Bandar Lampung (Lampost.co) -- Penanganan perkara dugaan tindak pidana korupsi jalan nasional yang ditangani Polda Lampung terus berlanjut.

Polda Lampung memaparkan perkembangan kasus korupsi pengerjaan jalan Preservasi Rekonstruksi Jalan Prof. Dr. lr. Sutami - Sribawono - Sp. Sribawono tahun anggaran 2018-2019 dengan nilai anggaran Rp147 miliar.

Teranyar, Polda Lampung menyita uang Rp10 miliar dari PT Usaha Remaja Mandiri (URM), untuk pengembalian kerugian negara. Uang tersebut dipecah ke dalam delapan bungkus plastik dengan pecahan Rp50 ribu, dan Rp100 ribu.

Kabid Humas Polda Lampung Kombes Pol Zahwani Pandra Arsyad mengatakan pengerjaan jalan nasional tersebut tidak sesuai dengan kontrak kerja, yang mengakibatkan estimasi kerugian sementara ditaksir mencapai Rp65 miliar, atau sekitar 44,2.% dari pagu anggaran. Namun kerugian negara secara pasti masih menunggu hasil audit BPK.

"Penyelidikan dilakukan selama 4 bulan dari 6 Oktober, telah ditemukan adanya indikator tidak sesuai ketentuan. Kemudian dilakukan penyelidikan dan diterbitkan dua laporan polisi," ujar Zahwani, Senin, 12 April 2021.

Polda Lampung telah mengirim empat Surat Pemberitahuan Dimulainya Penyidikan (SPDP) ke Kejati Lampung, diteruskan ke Kabareskrim Polri dan KPK pada 26 Februari 2021. Kemudian pada 23 Maret 2021 ditembuskan terlapor.

"Bentuk monitoring kasus tersebut akan ada koordinasi dan supervisi oleh KPK RI ke depannya, koordinasi akan kami jalankan," katanya.

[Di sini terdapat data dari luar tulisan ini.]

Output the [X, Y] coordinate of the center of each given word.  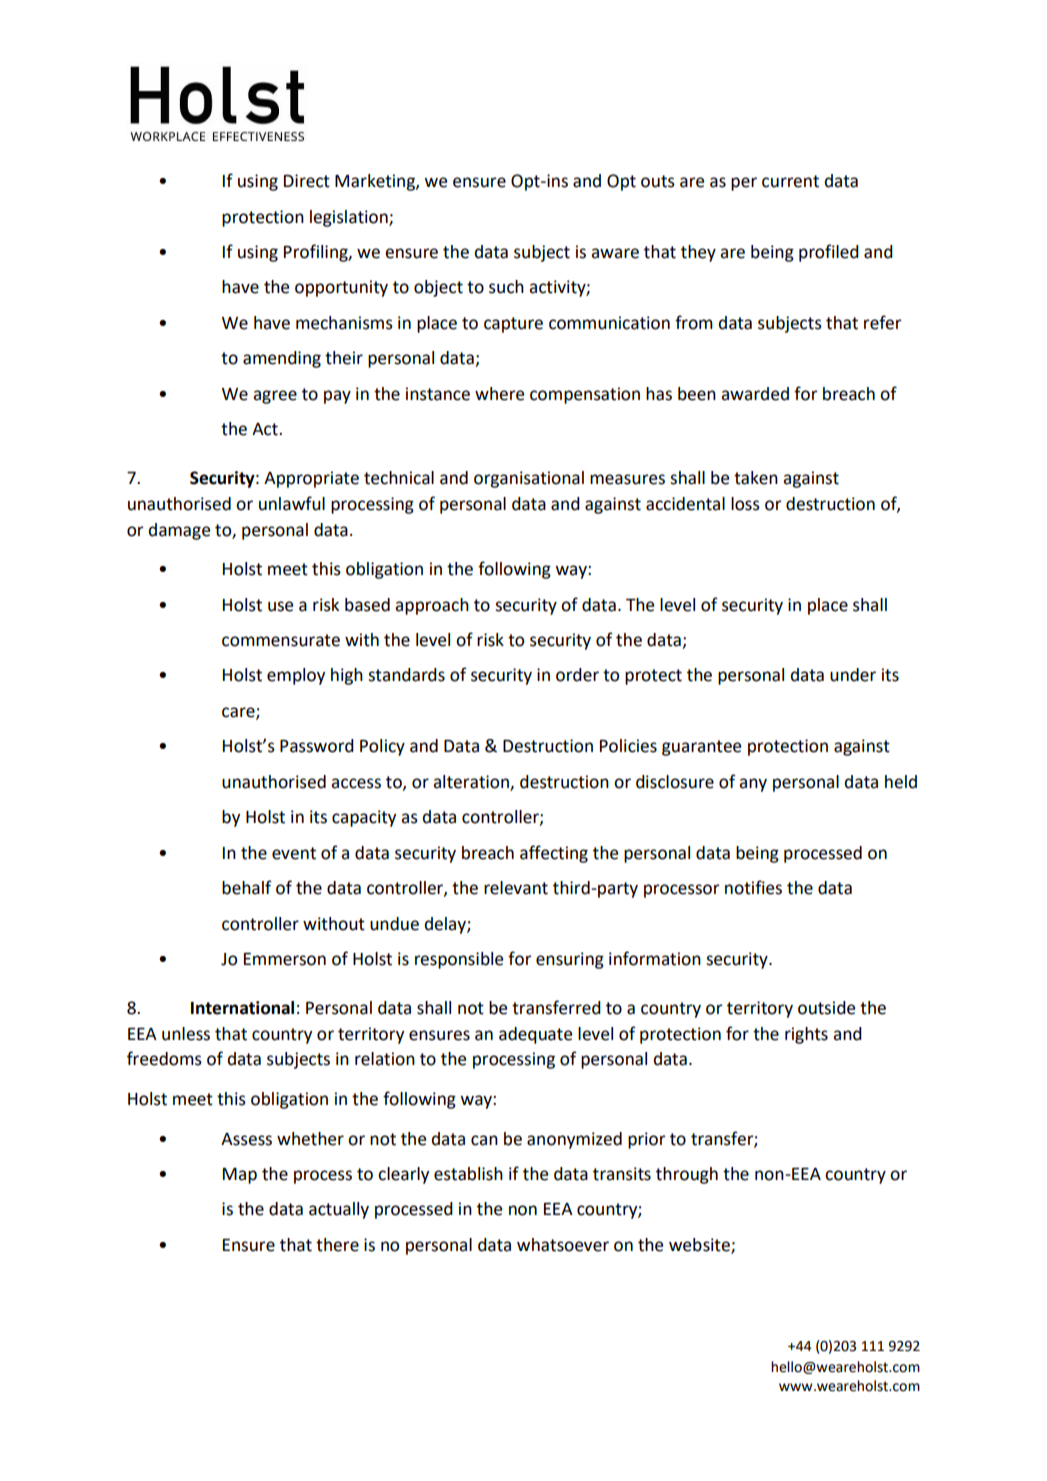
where [499, 394]
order [577, 675]
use [280, 606]
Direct [307, 181]
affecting [554, 854]
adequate [535, 1035]
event [294, 853]
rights [806, 1035]
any [753, 785]
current [790, 181]
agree [275, 397]
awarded [755, 394]
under [853, 675]
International [242, 1008]
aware [615, 253]
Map [240, 1176]
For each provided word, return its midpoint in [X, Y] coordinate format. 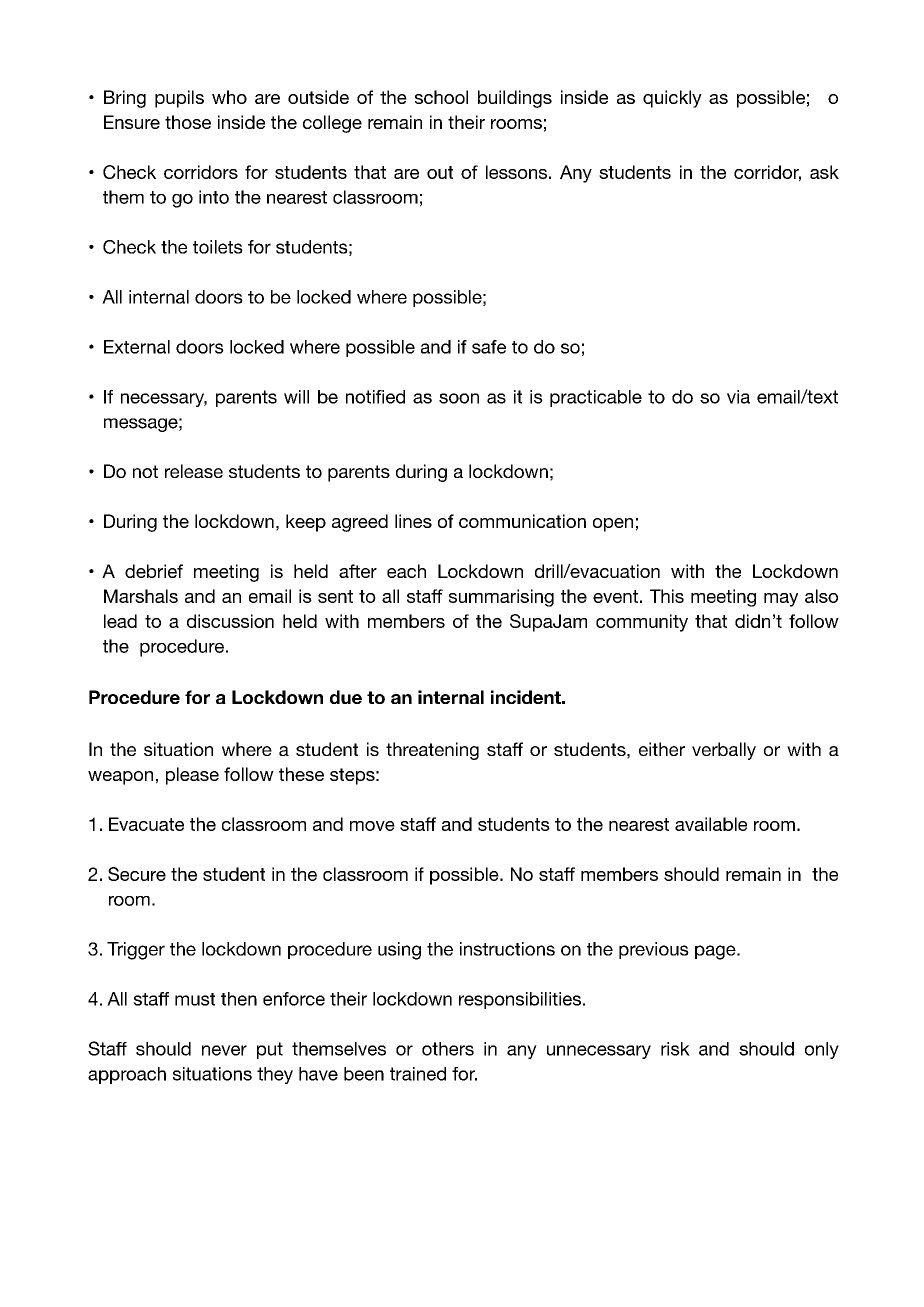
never [224, 1050]
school [441, 97]
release [194, 471]
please [192, 776]
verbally [724, 751]
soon [459, 398]
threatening [432, 751]
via [738, 397]
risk [675, 1049]
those [188, 122]
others [448, 1049]
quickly [672, 99]
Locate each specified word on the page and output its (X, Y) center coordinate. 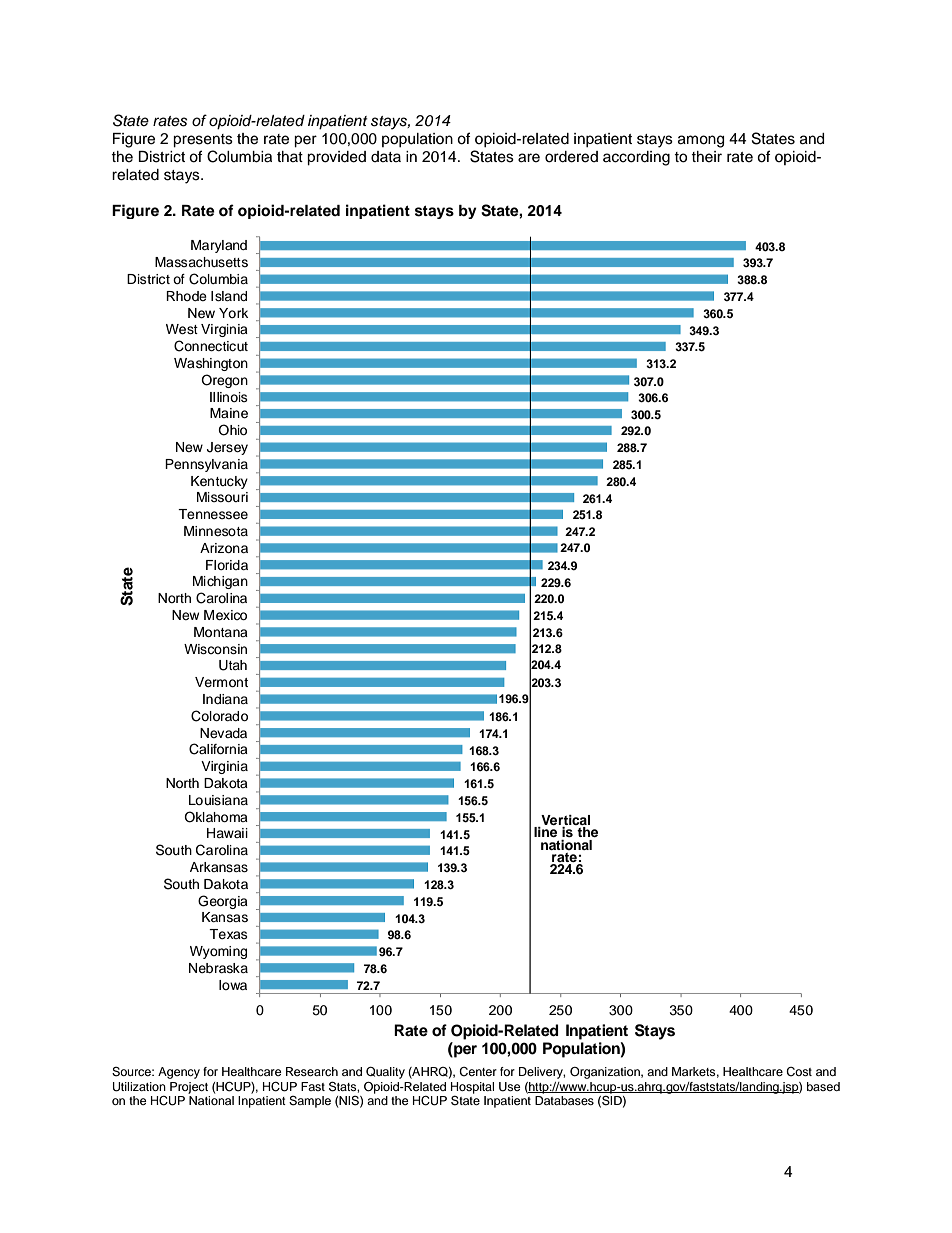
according (636, 158)
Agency (179, 1073)
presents (203, 141)
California (218, 749)
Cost (799, 1072)
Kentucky (219, 482)
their (706, 157)
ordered (571, 157)
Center (478, 1072)
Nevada (223, 733)
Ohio (232, 430)
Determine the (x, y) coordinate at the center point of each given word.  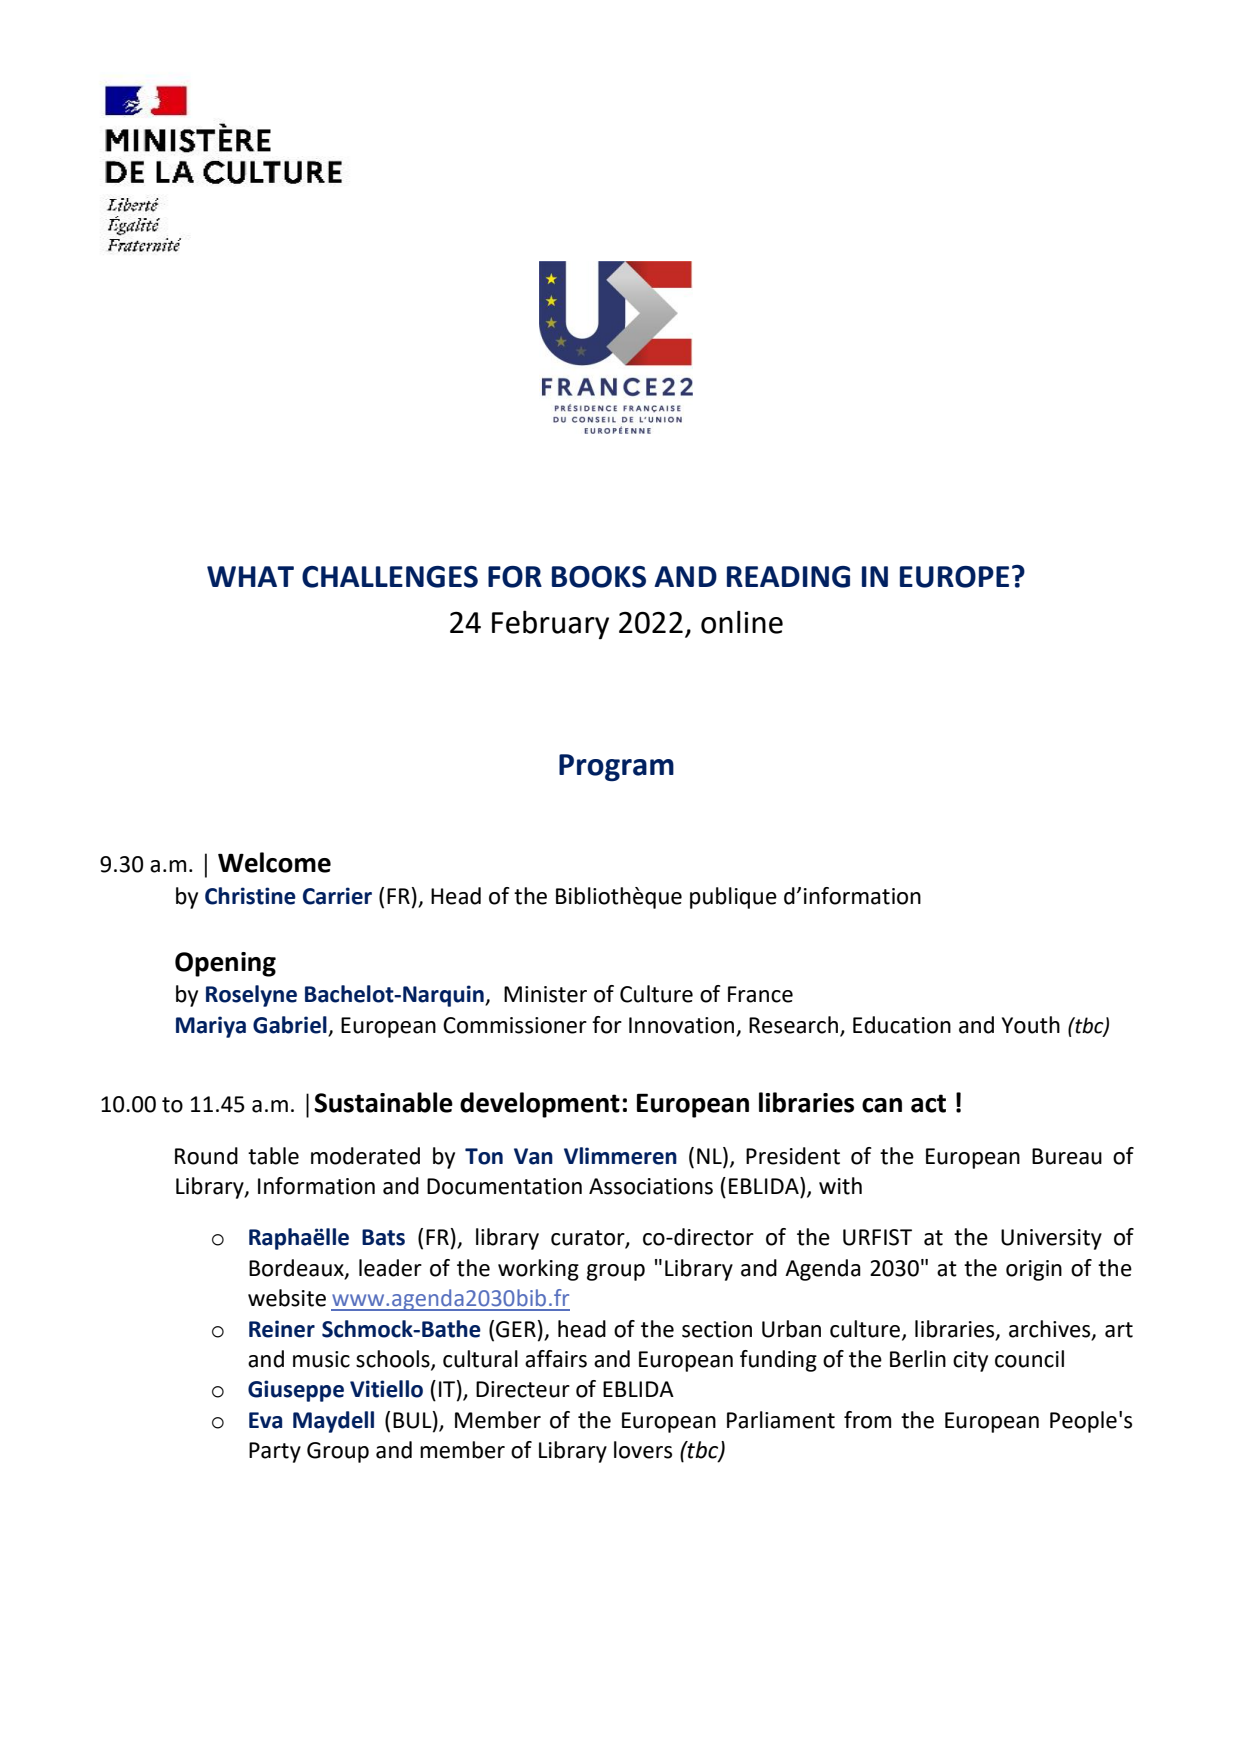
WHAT (250, 576)
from (867, 1420)
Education (902, 1025)
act (928, 1103)
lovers (643, 1450)
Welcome (274, 862)
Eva (265, 1420)
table (273, 1156)
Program (616, 767)
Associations (651, 1186)
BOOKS (599, 577)
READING (788, 577)
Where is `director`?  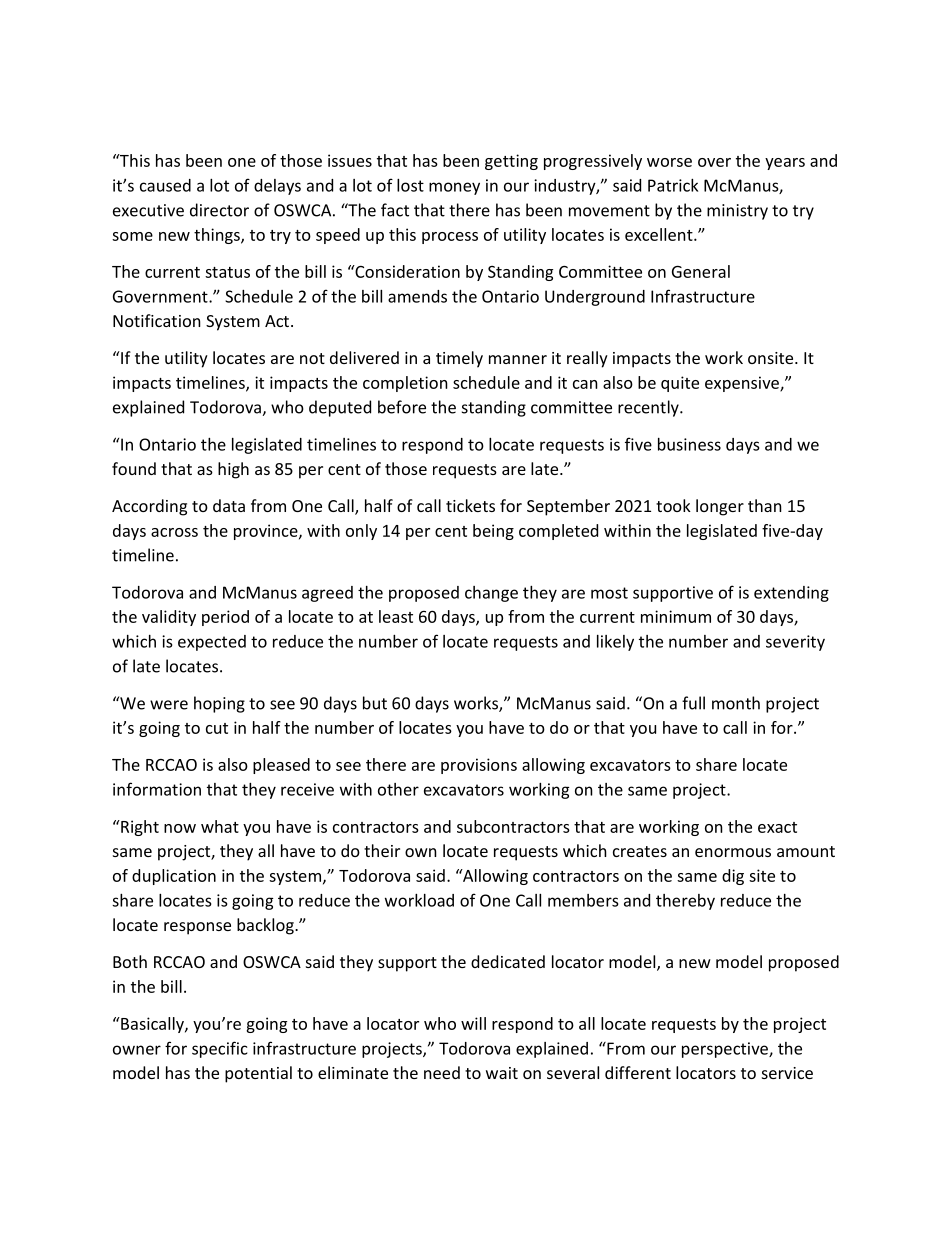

Ia menambahkan dari perkara tersebut total 54 saksi telah diperiksa dari berbagai unsur. Lalu telah dimintai keterangan ahli yakni ahli konstruksi dari Politeknik Negeri Bandung, ahli Hukum Pidana dari UI, dan ahli dari lembaga pengadaan barang dan jasa.

Polda Lampung juga telah melakukan penggeledahan di ruang kerja Komisaris, ruang direktur, ruang staf, dan ruang karyawan di kantor PT URM. Dari penggeledahan, disita dokumen kontrak dan dokumen lainnya terkait pengerjaan, dua CPU,  flashsdisk, dan 3 cap stempel milik perusahaan orang lain di kantor PT URM.

"Penyitaan terhadap barang bukti yang dimungkinkan sejauh berhubungan dengan perkara tersebut semisal, barang bukti bergerak dan tidak bergerak," katanya.